Search the entries below for "link", and copy each line where it appears.

[Dataset entries]

********************

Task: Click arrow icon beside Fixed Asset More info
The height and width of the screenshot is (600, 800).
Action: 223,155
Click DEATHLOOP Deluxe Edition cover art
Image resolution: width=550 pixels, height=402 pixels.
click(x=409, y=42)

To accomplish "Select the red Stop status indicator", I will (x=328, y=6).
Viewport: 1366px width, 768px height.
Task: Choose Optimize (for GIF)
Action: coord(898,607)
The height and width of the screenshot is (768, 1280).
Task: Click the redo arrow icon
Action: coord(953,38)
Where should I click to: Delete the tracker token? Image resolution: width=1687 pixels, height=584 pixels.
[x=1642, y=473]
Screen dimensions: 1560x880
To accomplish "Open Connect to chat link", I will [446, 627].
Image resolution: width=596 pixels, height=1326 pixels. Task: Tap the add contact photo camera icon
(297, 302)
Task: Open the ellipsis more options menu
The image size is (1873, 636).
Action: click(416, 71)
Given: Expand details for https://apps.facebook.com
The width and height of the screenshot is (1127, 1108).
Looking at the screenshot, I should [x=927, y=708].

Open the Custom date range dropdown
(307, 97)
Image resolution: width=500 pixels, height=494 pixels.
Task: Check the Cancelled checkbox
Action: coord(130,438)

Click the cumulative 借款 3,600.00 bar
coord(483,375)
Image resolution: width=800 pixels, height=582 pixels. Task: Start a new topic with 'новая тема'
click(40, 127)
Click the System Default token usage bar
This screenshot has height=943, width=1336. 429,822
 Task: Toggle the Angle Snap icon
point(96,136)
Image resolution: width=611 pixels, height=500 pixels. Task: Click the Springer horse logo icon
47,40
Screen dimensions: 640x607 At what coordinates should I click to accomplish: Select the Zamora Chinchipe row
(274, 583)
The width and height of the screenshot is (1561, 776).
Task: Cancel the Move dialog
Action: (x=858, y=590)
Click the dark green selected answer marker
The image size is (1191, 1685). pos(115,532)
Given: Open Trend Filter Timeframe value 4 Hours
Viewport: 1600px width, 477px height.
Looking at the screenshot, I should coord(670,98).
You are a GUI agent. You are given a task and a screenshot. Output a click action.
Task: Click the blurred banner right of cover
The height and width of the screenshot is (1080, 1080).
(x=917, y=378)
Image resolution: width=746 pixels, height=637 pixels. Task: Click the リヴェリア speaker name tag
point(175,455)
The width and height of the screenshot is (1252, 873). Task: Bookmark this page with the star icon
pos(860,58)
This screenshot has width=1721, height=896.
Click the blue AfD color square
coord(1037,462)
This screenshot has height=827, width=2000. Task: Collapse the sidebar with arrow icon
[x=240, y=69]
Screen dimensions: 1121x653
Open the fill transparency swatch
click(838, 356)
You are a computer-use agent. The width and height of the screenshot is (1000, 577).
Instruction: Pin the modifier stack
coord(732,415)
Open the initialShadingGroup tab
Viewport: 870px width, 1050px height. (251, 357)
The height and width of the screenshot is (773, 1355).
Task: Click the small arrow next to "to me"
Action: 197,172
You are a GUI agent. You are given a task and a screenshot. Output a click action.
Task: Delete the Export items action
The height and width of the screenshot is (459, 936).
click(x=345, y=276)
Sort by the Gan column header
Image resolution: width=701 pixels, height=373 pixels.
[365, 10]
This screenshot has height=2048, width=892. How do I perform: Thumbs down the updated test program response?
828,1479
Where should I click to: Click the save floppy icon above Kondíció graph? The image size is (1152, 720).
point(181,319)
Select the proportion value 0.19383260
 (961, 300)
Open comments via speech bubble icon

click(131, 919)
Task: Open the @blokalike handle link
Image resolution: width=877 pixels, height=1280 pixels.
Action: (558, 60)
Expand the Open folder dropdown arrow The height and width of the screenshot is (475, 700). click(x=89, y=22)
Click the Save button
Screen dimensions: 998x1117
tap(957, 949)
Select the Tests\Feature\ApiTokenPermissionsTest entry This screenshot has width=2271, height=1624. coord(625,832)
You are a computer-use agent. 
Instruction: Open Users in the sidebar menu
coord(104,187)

********************

> Solved exercise
To accomplish "Open Connect to chat link", I will [446, 627].
Task: Open the @blokalike handle link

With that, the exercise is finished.